The problem, as Gigaom’s Stacy Higginbotham points out, is that it’s hard to know what we should be angry about when deals like this are reported or announced because they’re often made in secret:
Thus, I’m waiting for the commission to start demanding data from all companies who have a stake in this issue: those that haven’t complained publicly; those that have complained through proxies; and those that apparently are happy to accept the status quo. Until that point, I think it’s a stretch to try to compare Apple’s apparent acceptance of paying for direct interconnections to Netflix’s frustration with the practice. From here it’s like comparing apples to oranges. To find the right comparisons we’re going to need actual data, and then we can figure out if Netflix is just whining or is instead a canary warning us about an important connection point for the internet getting choked off by ISPs.
These deals directly affect the experience many consumers have when they try to stream a video, download an application, or an install a security update. Netflix can use these deals as a weapon against smaller companies that can’t make similar arrangements; Apple can use them to make sure that its users don’t spend hours watching a progress indicator as they download the newest version of its mobile operating system. One obviously harms consumers, while the other makes their lives a little easier.
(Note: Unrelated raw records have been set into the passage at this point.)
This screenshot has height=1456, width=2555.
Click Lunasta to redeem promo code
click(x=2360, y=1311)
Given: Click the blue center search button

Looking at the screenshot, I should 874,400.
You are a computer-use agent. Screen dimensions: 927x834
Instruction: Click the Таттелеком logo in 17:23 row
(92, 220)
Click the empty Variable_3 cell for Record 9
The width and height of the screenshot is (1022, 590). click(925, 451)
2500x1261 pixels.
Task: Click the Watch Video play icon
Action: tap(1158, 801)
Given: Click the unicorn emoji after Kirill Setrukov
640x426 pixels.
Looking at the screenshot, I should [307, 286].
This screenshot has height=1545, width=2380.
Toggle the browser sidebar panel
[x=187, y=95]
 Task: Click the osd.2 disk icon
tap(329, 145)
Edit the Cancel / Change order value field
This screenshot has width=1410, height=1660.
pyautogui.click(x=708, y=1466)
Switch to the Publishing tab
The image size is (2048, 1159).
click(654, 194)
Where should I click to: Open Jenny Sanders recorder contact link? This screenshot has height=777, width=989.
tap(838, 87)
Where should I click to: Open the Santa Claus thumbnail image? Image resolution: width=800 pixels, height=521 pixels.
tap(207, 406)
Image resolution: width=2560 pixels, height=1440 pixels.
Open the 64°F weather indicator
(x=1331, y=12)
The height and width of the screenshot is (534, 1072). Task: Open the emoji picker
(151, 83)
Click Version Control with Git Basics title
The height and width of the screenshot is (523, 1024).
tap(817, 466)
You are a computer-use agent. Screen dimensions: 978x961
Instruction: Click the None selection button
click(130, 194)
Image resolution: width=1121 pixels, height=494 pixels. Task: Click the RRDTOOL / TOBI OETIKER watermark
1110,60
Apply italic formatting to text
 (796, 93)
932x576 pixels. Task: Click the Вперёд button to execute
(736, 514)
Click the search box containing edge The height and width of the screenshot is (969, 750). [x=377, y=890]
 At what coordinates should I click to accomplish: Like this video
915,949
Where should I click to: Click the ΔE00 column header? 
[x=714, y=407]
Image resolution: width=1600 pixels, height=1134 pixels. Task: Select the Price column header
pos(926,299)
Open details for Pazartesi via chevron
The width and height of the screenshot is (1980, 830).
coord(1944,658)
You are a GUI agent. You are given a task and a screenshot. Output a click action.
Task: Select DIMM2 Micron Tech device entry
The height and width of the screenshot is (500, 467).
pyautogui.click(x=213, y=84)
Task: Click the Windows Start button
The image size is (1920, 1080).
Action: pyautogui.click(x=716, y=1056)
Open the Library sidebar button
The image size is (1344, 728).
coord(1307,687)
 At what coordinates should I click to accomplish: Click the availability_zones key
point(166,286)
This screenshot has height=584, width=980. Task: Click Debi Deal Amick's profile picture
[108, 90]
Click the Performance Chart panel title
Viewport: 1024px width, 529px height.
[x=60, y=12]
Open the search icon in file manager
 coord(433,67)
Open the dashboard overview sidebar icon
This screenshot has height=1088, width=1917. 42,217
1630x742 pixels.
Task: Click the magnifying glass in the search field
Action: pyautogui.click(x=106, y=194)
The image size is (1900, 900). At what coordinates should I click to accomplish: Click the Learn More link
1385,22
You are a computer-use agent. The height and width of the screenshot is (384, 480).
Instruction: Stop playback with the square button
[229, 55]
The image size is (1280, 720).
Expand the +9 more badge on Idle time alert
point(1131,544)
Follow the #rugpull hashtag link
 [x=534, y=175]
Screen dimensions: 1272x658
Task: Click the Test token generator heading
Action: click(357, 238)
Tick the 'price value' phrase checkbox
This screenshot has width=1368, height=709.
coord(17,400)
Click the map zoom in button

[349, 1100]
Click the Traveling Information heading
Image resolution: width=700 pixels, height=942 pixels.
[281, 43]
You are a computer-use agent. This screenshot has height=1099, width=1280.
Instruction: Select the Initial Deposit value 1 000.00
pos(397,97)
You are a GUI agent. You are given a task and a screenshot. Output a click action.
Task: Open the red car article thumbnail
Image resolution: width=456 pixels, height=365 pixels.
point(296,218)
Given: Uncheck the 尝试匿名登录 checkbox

So how should these deals be scrutinized and regulated?
That’s a difficult question without a simple answer. The Federal Communications Commission is currently trying to protect consumers by changing its net neutrality rules, but it’s not going to address deals like these — a fact that many activists have criticized over the last few months. Maybe that’s because the agency doesn’t believe that these deals threaten the free Internet, as myself and others have argued since its proposed rules were leaked earlier this year; maybe it’s because the FCC can’t handle text messages, let alone nuanced issues affecting the Internet.
Either way, it’s clear that there is no easy way to resolve the problems caused by these deals, at least until we know what to argue about. Companies like Comcast want to make deals like this because they are happy to stifle innovation and ruin the Internet for a quick buck. Companies like Netflix and Apple want to make them for other reasons, and until we know what they are, we’re going to live with ambiguity and a vague sense of concern for the free Internet’s future.